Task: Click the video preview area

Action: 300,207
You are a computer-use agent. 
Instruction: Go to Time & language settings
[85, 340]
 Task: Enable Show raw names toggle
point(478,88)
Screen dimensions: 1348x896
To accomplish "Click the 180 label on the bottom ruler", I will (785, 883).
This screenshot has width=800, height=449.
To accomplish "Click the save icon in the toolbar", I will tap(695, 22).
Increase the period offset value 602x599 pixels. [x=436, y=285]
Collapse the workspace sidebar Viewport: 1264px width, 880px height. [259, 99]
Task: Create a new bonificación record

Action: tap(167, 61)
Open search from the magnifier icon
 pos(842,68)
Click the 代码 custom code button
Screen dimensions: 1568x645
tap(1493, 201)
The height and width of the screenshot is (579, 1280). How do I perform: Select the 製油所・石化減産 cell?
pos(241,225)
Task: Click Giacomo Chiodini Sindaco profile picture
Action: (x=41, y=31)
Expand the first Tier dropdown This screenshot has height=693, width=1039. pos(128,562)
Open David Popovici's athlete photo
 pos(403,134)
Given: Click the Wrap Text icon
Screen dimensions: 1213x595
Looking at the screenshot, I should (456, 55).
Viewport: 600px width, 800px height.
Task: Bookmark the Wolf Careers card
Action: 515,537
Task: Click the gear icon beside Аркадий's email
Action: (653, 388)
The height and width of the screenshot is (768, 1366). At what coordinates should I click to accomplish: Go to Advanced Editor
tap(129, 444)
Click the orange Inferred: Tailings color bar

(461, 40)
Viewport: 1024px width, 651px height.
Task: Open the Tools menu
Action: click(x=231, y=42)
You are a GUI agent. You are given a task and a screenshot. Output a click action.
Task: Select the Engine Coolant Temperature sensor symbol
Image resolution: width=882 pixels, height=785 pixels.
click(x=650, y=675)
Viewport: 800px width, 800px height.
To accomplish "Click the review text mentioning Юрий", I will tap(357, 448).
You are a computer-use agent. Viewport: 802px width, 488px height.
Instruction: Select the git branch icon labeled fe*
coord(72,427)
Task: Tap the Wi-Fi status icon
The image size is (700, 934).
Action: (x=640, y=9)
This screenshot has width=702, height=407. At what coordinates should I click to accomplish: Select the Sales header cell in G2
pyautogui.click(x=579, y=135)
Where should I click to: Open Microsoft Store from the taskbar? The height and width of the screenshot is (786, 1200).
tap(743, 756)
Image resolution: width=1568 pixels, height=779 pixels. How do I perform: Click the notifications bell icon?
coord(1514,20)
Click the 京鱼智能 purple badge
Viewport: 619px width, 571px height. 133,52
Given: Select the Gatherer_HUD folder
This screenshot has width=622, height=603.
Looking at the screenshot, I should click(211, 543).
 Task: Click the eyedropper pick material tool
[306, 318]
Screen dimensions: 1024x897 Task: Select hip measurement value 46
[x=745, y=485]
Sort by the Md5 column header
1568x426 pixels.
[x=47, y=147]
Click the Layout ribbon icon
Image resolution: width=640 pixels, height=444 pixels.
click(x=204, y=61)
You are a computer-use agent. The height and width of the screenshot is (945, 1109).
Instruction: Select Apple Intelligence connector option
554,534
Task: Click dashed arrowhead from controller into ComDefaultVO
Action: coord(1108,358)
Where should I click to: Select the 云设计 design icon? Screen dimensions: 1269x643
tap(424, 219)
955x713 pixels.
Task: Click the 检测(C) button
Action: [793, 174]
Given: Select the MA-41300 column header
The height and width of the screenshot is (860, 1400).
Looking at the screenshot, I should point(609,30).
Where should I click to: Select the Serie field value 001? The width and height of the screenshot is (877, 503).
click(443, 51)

Exercise: The entries listed above are to be output exactly. Leave none out.

Solution to this task:
Task: Click the video preview area

Action: 300,207
You are a computer-use agent. 
Instruction: Go to Time & language settings
[85, 340]
 Task: Enable Show raw names toggle
point(478,88)
Screen dimensions: 1348x896
To accomplish "Click the 180 label on the bottom ruler", I will (785, 883).
This screenshot has width=800, height=449.
To accomplish "Click the save icon in the toolbar", I will tap(695, 22).
Increase the period offset value 602x599 pixels. [x=436, y=285]
Collapse the workspace sidebar Viewport: 1264px width, 880px height. [259, 99]
Task: Create a new bonificación record

Action: tap(167, 61)
Open search from the magnifier icon
 pos(842,68)
Click the 代码 custom code button
Screen dimensions: 1568x645
tap(1493, 201)
The height and width of the screenshot is (579, 1280). How do I perform: Select the 製油所・石化減産 cell?
pos(241,225)
Task: Click Giacomo Chiodini Sindaco profile picture
Action: (x=41, y=31)
Expand the first Tier dropdown This screenshot has height=693, width=1039. pos(128,562)
Open David Popovici's athlete photo
 pos(403,134)
Given: Click the Wrap Text icon
Screen dimensions: 1213x595
Looking at the screenshot, I should (456, 55).
Viewport: 600px width, 800px height.
Task: Bookmark the Wolf Careers card
Action: 515,537
Task: Click the gear icon beside Аркадий's email
Action: (653, 388)
The height and width of the screenshot is (768, 1366). At what coordinates should I click to accomplish: Go to Advanced Editor
tap(129, 444)
Click the orange Inferred: Tailings color bar

(461, 40)
Viewport: 1024px width, 651px height.
Task: Open the Tools menu
Action: click(x=231, y=42)
You are a GUI agent. You are given a task and a screenshot. Output a click action.
Task: Select the Engine Coolant Temperature sensor symbol
Image resolution: width=882 pixels, height=785 pixels.
click(x=650, y=675)
Viewport: 800px width, 800px height.
To accomplish "Click the review text mentioning Юрий", I will tap(357, 448).
You are a computer-use agent. Viewport: 802px width, 488px height.
Instruction: Select the git branch icon labeled fe*
coord(72,427)
Task: Tap the Wi-Fi status icon
The image size is (700, 934).
Action: (x=640, y=9)
This screenshot has width=702, height=407. At what coordinates should I click to accomplish: Select the Sales header cell in G2
pyautogui.click(x=579, y=135)
Where should I click to: Open Microsoft Store from the taskbar? The height and width of the screenshot is (786, 1200).
tap(743, 756)
Image resolution: width=1568 pixels, height=779 pixels. How do I perform: Click the notifications bell icon?
coord(1514,20)
Click the 京鱼智能 purple badge
Viewport: 619px width, 571px height. 133,52
Given: Select the Gatherer_HUD folder
This screenshot has width=622, height=603.
Looking at the screenshot, I should click(211, 543).
 Task: Click the eyedropper pick material tool
[306, 318]
Screen dimensions: 1024x897 Task: Select hip measurement value 46
[x=745, y=485]
Sort by the Md5 column header
1568x426 pixels.
[x=47, y=147]
Click the Layout ribbon icon
Image resolution: width=640 pixels, height=444 pixels.
click(x=204, y=61)
You are a computer-use agent. The height and width of the screenshot is (945, 1109).
Instruction: Select Apple Intelligence connector option
554,534
Task: Click dashed arrowhead from controller into ComDefaultVO
Action: coord(1108,358)
Where should I click to: Select the 云设计 design icon? Screen dimensions: 1269x643
tap(424, 219)
955x713 pixels.
Task: Click the 检测(C) button
Action: [793, 174]
Given: Select the MA-41300 column header
The height and width of the screenshot is (860, 1400).
Looking at the screenshot, I should point(609,30).
Where should I click to: Select the Serie field value 001? The width and height of the screenshot is (877, 503).
click(443, 51)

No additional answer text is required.